Hongjin Liang showed that ticket locks can provide starvation freedom given a minimally fair scheduler. This provides a proof point for Björn B. Brandenburg's dissertation, which analyzed the larger question of real-time response from lock-based code. It should also provide a helpful corrective to people who still believe that non-blocking synchronization is required.
Joseph Tassarotti presented a formal proof of the quiescent-state based reclamation (QSBR) variant of userspace RCU. In contrast to previous proofs, this proof did not rely on sequential consistency, but instead leveraged a release-acquire memory model. It is of course good to see researchers focusing their tools on RCU! That said, when a researcher asked me privately whether I felt that the proof incorporated realistic assumptions, I of course could not resist saying that since they didn't find any bugs, the assumptions clearly must have been unrealistic.
My first presentation covered what would be needed for me to be able to use formal verification as part of Linux-kernel RCU's regression testing. As shown on slide 34, these are:
- Either automatic translation or no translation required. After all, if I attempt to manually translate Linux-kernel RCU to some special-purpose language every release, human error will make its presence known.
- Correctly handle environment, including the memory model, which in turn includes compiler optimizations.
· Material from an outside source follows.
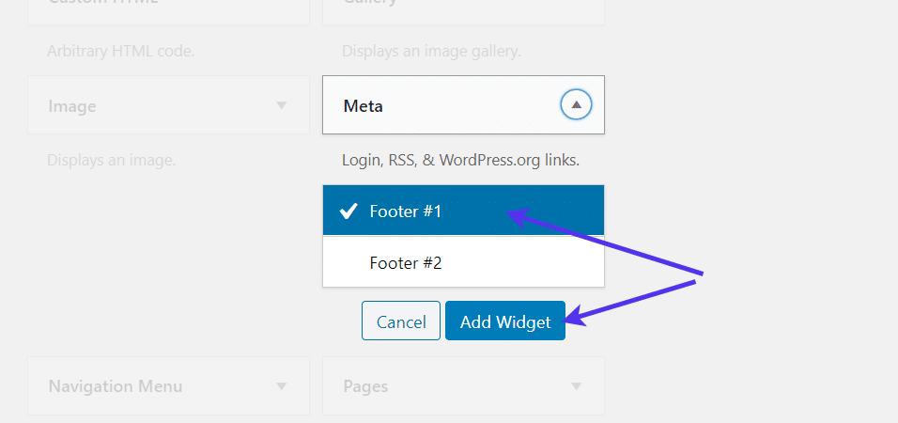Expand the Pages widget arrow
This screenshot has height=423, width=898.
(x=576, y=385)
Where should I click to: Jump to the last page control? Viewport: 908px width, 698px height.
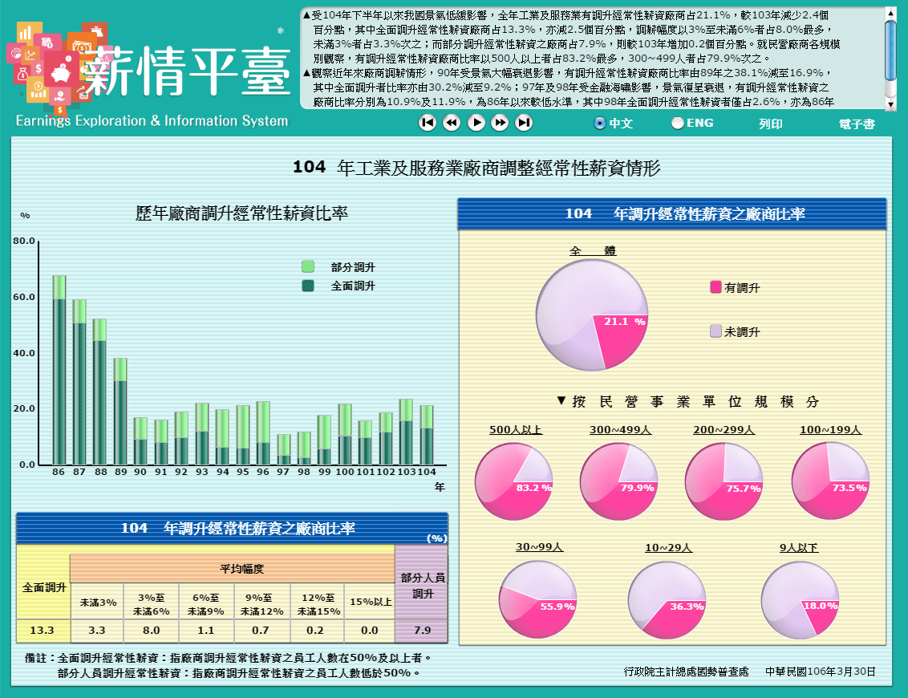click(x=524, y=122)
- Reasonable CPU and memory overhead. If these overheads are excessive, RCU is better served by simple stress testing.
- Map to source code lines containing the bug. After all, I already know that there are bugs—I need to know where they are.
- Modest input outside of source code under test. The sad fact is that a full specification of RCU would be at least as large as the implementation, and also at least as buggy.
- Find relevant bugs. To see why this is important, imagine that some tool finds 100 different million-year bugs and I fix them all. Because roughly one of six fixes introduces a bug, and because that bug is likely to reproduce in far less than a million years, this process has likely greatly reduced the robustness of the Linux kernel.
I was not surprised to get some “frank and honest” feedback, but I was quite surprised (but not at all displeased) to learn that some of the feedback was of the form “we want to see more C code.” After some discussion, I provided just that.